=== Document text ===
CQL Functions Reference¶

CQL includes built-in functions for common operations: generating UUIDs, working with timestamps, computing aggregates. The most useful ones now() for time-based UUIDs, token() for understanding data distribution, toTimestamp() for converting between time formats show up constantly in production schemas.

Aggregates deserve a warning: SELECT COUNT(*) FROM users looks innocent, but without a partition key it scans the entire cluster. That is fine for a thousand rows; it will timeout with a billion. Aggregates work efficiently when scoped to a partition.

This reference covers scalar functions, aggregates, and user-defined functions (available since Cassandra 4.0).

Behavioral Guarantees¶

What Functions Guarantee¶

Scalar functions are evaluated on the coordinator for each result row
uuid() generates a unique random UUID (version 4) per invocation
now() generates a unique time-based UUID (version 1) per invocation within a statement
token() returns the partition token for the given partition key columns
Aggregate functions are evaluated on the coordinator after collecting all matching rows
Type conversion functions fail predictably on incompatible input

What Functions Do NOT Guarantee¶

Undefined Behavior

The following behaviors are undefined and must not be relied upon:

now() monotonicity: Multiple now() calls in a statement return the same value; across statements, clock skew may cause non-monotonic values
Aggregate performance: Aggregates without partition key constraints scan the entire cluster with unbounded latency
uuid() ordering: Random UUIDs have no ordering relationship
Cross-node time consistency: Time functions reflect coordinator node's clock; clock skew between nodes affects results
Null propagation: Some functions return null on null input; others may fail

Function Evaluation Contract¶

Function Type	Evaluation Location	Per-Row	Notes
Scalar	Coordinator	✅ Yes	Evaluated for each result row
Aggregate	Coordinator	❌ No	Evaluated once after collecting rows
`now()`	Coordinator	❌ No	Same value within statement
`uuid()`	Coordinator	✅ Yes	Different value per invocation
`token()`	Coordinator	✅ Yes	Computed from partition key

Time Function Contract¶

Function	Return Type	Uniqueness	Monotonicity
`now()`	`timeuuid`	Unique per statement	Within node only
`currentTimestamp()`	`timestamp`	Not unique	Within node only
`currentTimeUUID()`	`timeuuid`	Unique per invocation	Within node only
`currentDate()`	`date`	Not unique	Within node only
`currentTime()`	`time`	Not unique	Within node only

Aggregate Performance Contract¶

Query Pattern	Performance	Notes
`SELECT COUNT(*) FROM t WHERE pk = ?`	Fast	Single partition
`SELECT COUNT(*) FROM t`	Slow/Timeout	Full cluster scan
`SELECT SUM(x) FROM t WHERE pk = ?`	Fast	Single partition
`SELECT AVG(x) FROM t`	Slow/Timeout	Full cluster scan

Version-Specific Behavior¶

Version	Behavior
2.2+	User-defined functions (UDFs)
=== Extracted records ===
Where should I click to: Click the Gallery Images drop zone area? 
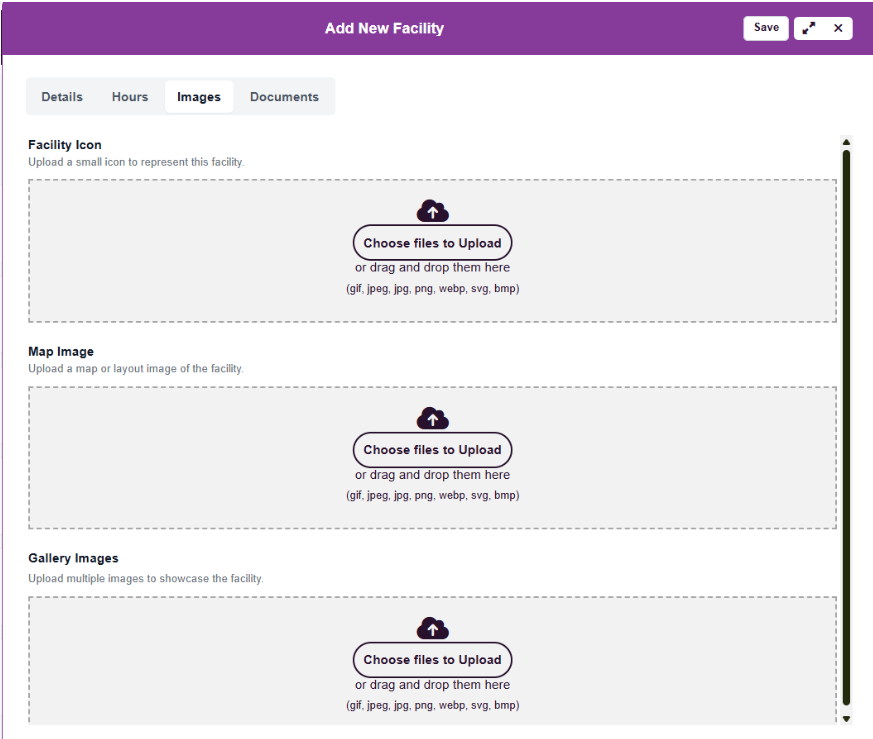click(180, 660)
===
=== Extracted records ===
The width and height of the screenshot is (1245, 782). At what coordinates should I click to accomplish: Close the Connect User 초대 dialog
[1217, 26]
===
» To do
(A) Which UUID version does uuid() generate, according to the CQL functions reference?
(B) Please resume the CQL functions reference after its last line.

» Expected results
(A) Version 4, a unique random UUID per invocation.

(B)
3.0+	`toDate()`, `toTimestamp()` conversion functions
4.0+	Improved function execution, `currentTimestamp()`
5.0+	Vector similarity functions, masking functions

Function Categories¶

Category	Purpose	Examples
Scalar	Transform single values	`toDate()`, `token()`, `cast()`
Aggregate	Compute across rows	`COUNT()`, `SUM()`, `AVG()`
Time/UUID	Generate temporal values	`now()`, `uuid()`, `toTimestamp()`
Cell Metadata	Query column metadata	`ttl()`, `writetime()`
Collection	Operate on collections	`map_keys()`, `collection_count()`
Data Masking	Protect sensitive data	`mask_default()`, `mask_inner()`
Vector	Vector similarity search	`similarity_cosine()`

Scalar Functions¶

Type Conversion¶

-- Cast between types
SELECT CAST(age AS text) FROM users;
SELECT CAST('123' AS int) FROM users;

-- Convert blob to type
SELECT blobAsInt(blob_column) FROM data;
SELECT intAsBlob(123);

-- Type conversion functions
SELECT toDate(timestamp_column) FROM events;
SELECT toTimestamp(date_column) FROM events;
SELECT toUnixTimestamp(timestamp_column) FROM events;

Token Function¶

-- Get token value for partition key
SELECT token(user_id), username FROM users;

-- Query by token range (full table scan)
SELECT * FROM users WHERE token(user_id) > -9223372036854775808;

-- Useful for parallel scanning
SELECT * FROM users
WHERE token(user_id) >= -9223372036854775808
  AND token(user_id) < 0;

UUID Functions¶

-- Generate random UUID
INSERT INTO users (user_id, username) VALUES (uuid(), 'john');

-- Generate time-based UUID (timeuuid)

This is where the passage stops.